それでは、次にNPOの概念について、図が数種類配布されています。これは、概念図なので、何が正しいというものではないのですが、一つはNPO協働推進課の法人班が説明をするときに使っているものですね。これまでの手引きの概念図で、そのままではまずい点が、一般社団法人と一般財団法人が町内会、自治会のグループの隣に書かれていまして、そこと離れて公益社団、公益財団が書かれています。今回の条例改正では、一般社団、一般財団、公益社団、公益財団すべて、市民活動団体、ボランティア団体の隣にないと、図としてはそのまま使えないと思われます。単純に言えばこの図の公益社団、公益財団のところを一般社団、一般財団に変えてしまうという方法もあります。公益社団、公益財団は一般社団、一般財団の公益認定を受けたものですということにすると、この図で辻褄は合うと思うものの、説明しつくせない感じが残ってしまいます。

 今あるものは公益と共益の境目が違うのではないかと思っています。

 今回このボランタリー団体等に入っていない一般公益社団、財団をちゃんと説明しなければならないと思います。これはたぶん神奈川県の条例上の独自解釈ですね。一般的な解釈ではないので、なにか縦軸に独自解釈をいれて、横軸に一般的な解釈をいれたらどうでしょうか。市民の自発的なというのだけはいるというような。2階建てのような。マトリクスになっていて、ここだけが該当するというような。

「市民の自発的な」という規定は協働条例ではなく、基金21の要綱の規定でしたね。15ページの基金21のコラムには書かれていますが、対象から外れてしまっている部分がなぜそうなのか説明できないですよね。

 唯一の要件は、ボランタリー活動に取り組んでいるか、取り組んでいないかという違いだけです。

 ボランタリー活動に取り組んでいるか、取り組んでいないかというのをこの図の中に入れるというのは、無理があるのではないでしょうか。この条例は、ボランタリー活動に取組むというのは、枕詞として全部に付いているので、そうでないものを入れるのは難しいと思います。7ページの図では法人格を持たない団体が書いてありますが、他の概念図では、法人格を持たない団体は書いてないですね。すべて市民活動団体かボランティア(ボランタリー)団体となっています。ボランタリー活動に取り組んでいる団体が前提なのですね。そうでないものをここに入れ込もうとするから、難しい事になるのだと思います。

 条例の第2条を示す概念図ということであれば、ボランタリー活動に取り組んでいる団体が対象なのですから、取り組んでいない団体は対象外となると思います。法人班が説明に使っている同心円的な図が適当なのではないかと思います。
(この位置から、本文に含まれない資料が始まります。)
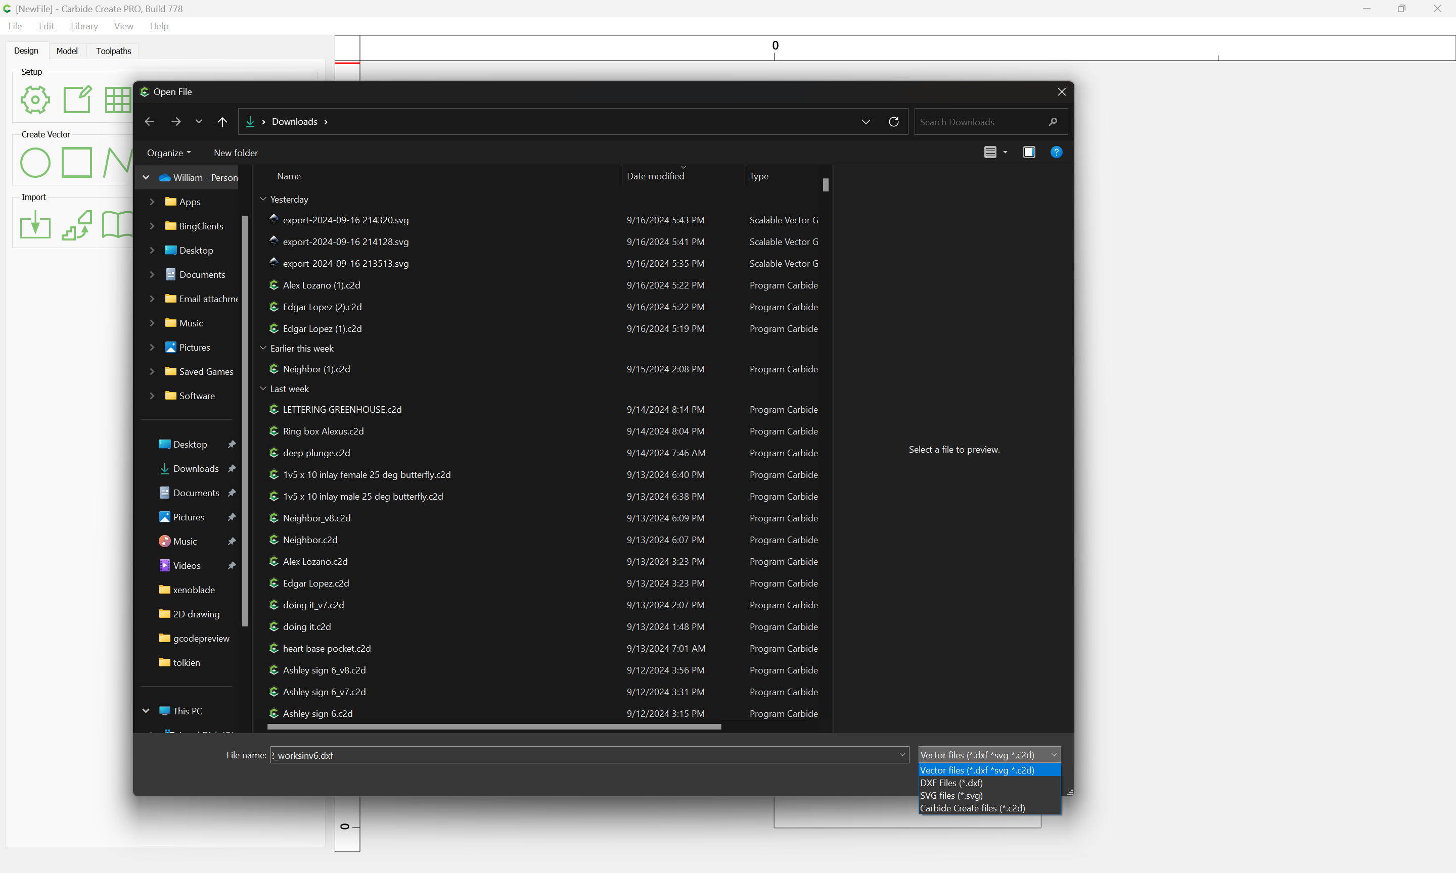This screenshot has width=1456, height=873.
Task: Click the Refresh button in address bar
Action: (x=893, y=122)
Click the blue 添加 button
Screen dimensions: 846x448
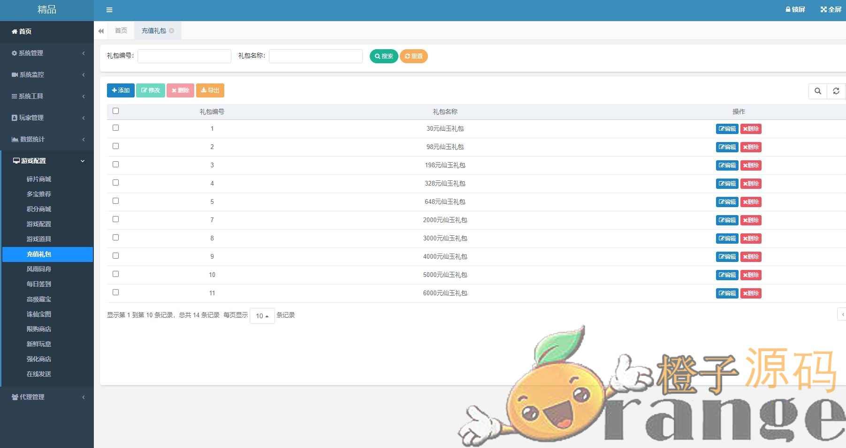point(121,90)
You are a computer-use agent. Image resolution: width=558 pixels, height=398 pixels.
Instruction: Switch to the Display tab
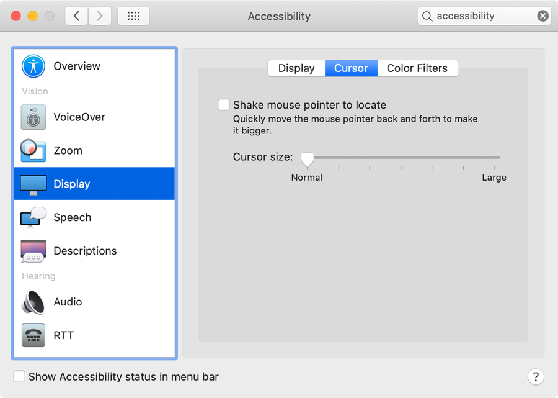296,68
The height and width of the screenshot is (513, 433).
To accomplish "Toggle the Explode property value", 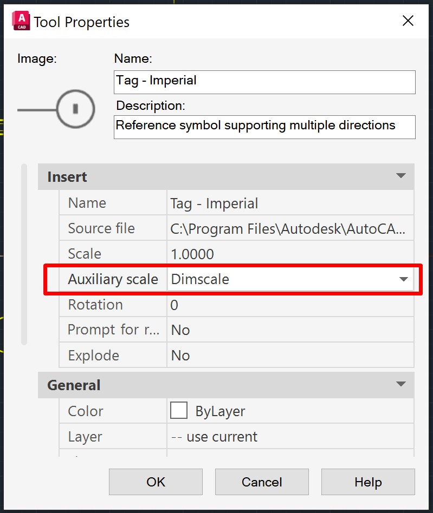I will click(x=289, y=356).
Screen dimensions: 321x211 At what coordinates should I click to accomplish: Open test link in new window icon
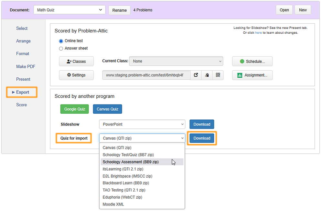(x=196, y=75)
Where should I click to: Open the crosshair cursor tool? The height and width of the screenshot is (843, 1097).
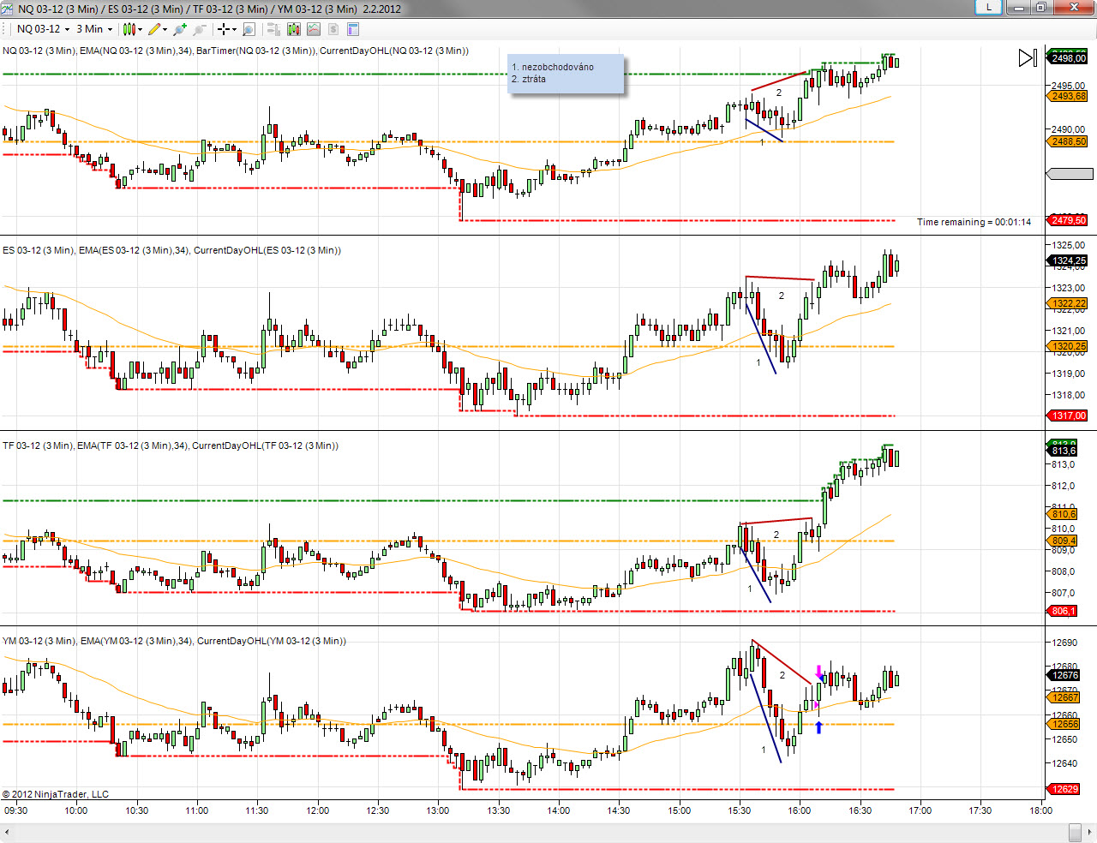click(x=226, y=29)
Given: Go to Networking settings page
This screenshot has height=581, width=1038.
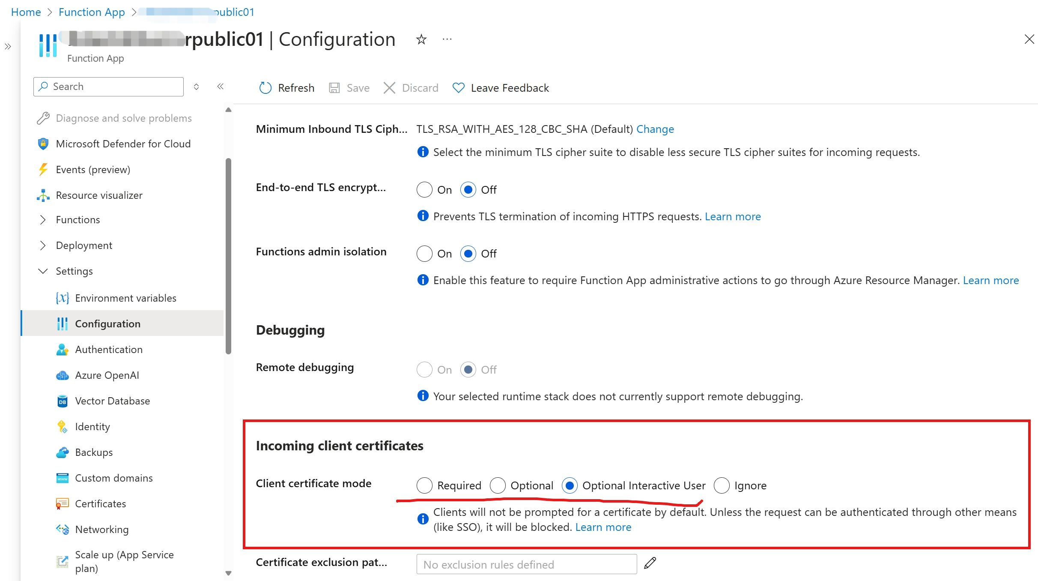Looking at the screenshot, I should coord(101,530).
 大前提の話として、適用になる団体を増やしていきたいという思いがあるわけですよね。一般社団だから全部ボランタリーという条例の中で適用しないのではないかというのは、この概念図があると、うちの法人格でも対象になるのね、ということがキャッチとしては分かりやすいですね。取組みを増やしていくというところの一助になるかとも思います。でも逆に書いてしまうとそうではないところをどうするのかという問題も出てきますね。難しいですね。この影のかかっている割合がこれでいいのかとか。

 それはありますよね。実際はたぶん新しいものも多いように思いますが、どうなのかな。

 条例の文言では、ボランタリー団体等は、「ボランタリー活動に取組む」という言葉の後に全部書かれていますから、取り組まないものは、ボランタリー団体等に含まれていない。

 全部列挙しているわけですね。

 実質的には民間の自主的な活動ということしかないですね、(7ページの)図の直前の、今回新たに加える一般社団法人、一般財団法人のうちボランタリー活動にとりくむものに限定することとします、と書いてありますけれど、これで意味は通じますよね。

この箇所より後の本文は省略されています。